Em 2012, os Jogos de Londres, a sua cidade, consagraram-no definitivamente como um dos grandes nomes do desporto mundial. Na primeira final que disputou, nos 10.000 metros, acelerou no começo da última volta, impondo uma passada que parecia vinda de um desenho-animado, com os calcanhares quase a tocarem na parte traseira dos calções. Atacando nas últimas dezenas de metros, deixou para trás Kenenisa Bekele, outra lenda.
Nos 5.000 metros em 2012, na volta final, com norte-americanos e etíopes tentando-o atacar, protagonizou um final espetacular, um sprint com a banda sonora do público londrino a rugir. Terminada a corrida, beijou a pista, o solo que lhe deu uma vida inesperada. Virou-se para o público e fez o seu icónico gesto de levar as mãos à cabeça, o mobot, dominando a cena.
No Rio, venceu a corrida dos 10.000 metros mesmo depois de ter caído. Levou o ouro graças a uma ultrapassagem nos metros finais, tal como fizeram no ano antes, nos 5.000 metros, nos Mundiais de Pequim.

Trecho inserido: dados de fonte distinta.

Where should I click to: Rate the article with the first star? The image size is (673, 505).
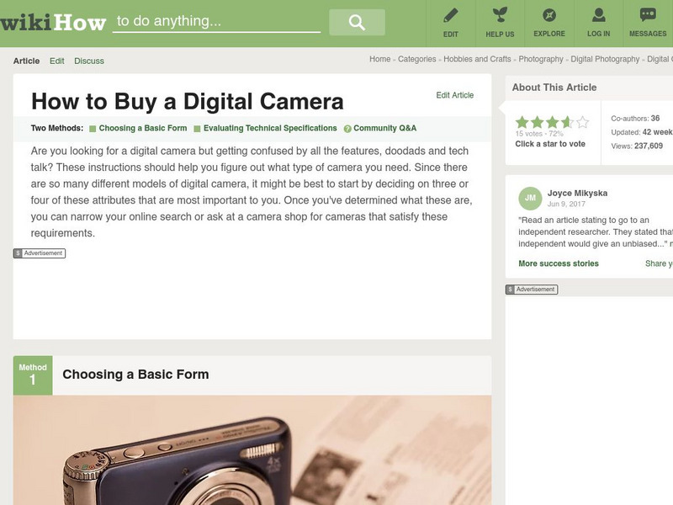click(x=522, y=122)
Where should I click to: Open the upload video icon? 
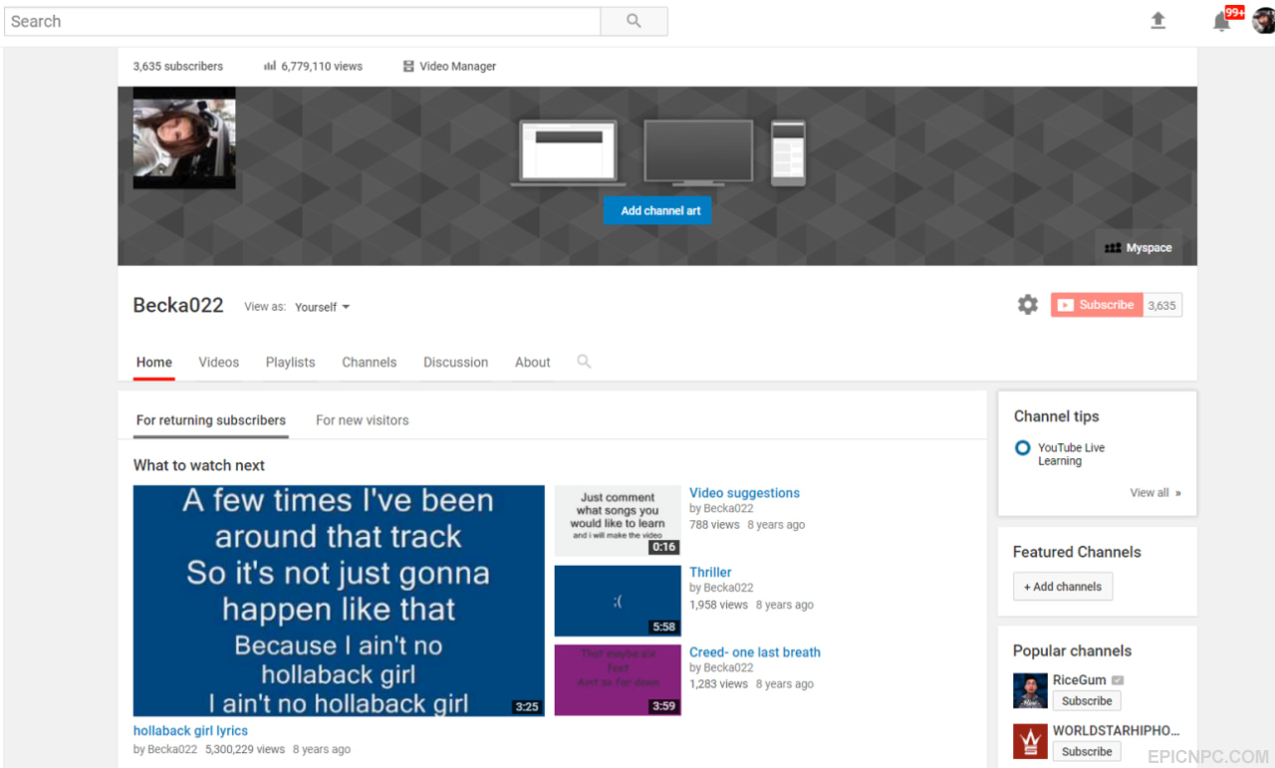coord(1157,21)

Foi o segundo homem, depois de Lasse Viren, a ganhar, consecutivamente, os títulos dos 5.000 e dos 10.000 metros em dois Jogos Olímpicos consecutivos. Foi o único que revalidou ambos os títulos quer nos JO, quer nos Mundiais. “Ganhar torna-se um vício, queres sentir a sensação uma e outra vez depois de a provares”, disse ao “Guardian”.
Depois de anos de domínio absoluto sobre a concorrência, as últimas temporadas foram diferentes para Mo. Dedicou-se mais a maratonas — entre as principais, venceu a de Chicago em 2018 —, mas sofreu com lesões, deixou de ganhar, só participou em oito provas desde outubro de 2019.
“O meu corpo não me tem deixado treinar. Isso, para mim, é o mais duro. O meu corpo não me permite dar o meu melhor. Mas estou muito orgulhoso do que alcancei e quero tentar correr uma maratona uma última vez. Não tenho nada a provar”, disse Farah, de 40 anos, na conferência de imprensa antes da prova londrina, na qual apelou a que não houvesse protestos de nenhum tipo na competição, depois de ativistas terem interrompido a ação no Grand National, de hipismo, e nos Mundiais de snooker.
Londres será “especial” para o britânico, que admite que “poderá haver algumas lágrimas” depois de cortada a meta. Após a última maratona da carreira profissional, Farah fará “mais algumas provas” e terminará o seu percurso como atleta. Poderá, quem sabe, comer mais doces, ele que se define como um “guloso”, ou correr somente por prazer, já que fazê-lo “limpa a mente”, confessa.
Serão as última vezes que Mo Farah rapará a cabeça antes de ouvir o tiro de partida, um ritual que conserva porque o deixa “fresco”. Mais de três décadas passaram do dia em que uma criança teve de deixar a sua identidade para ser escravizada em Londres. A criança fez-se homem, o rapaz vítima de tráfico tornou-se herói e será aplaudido como um dos mais importantes atletas do seu tempo.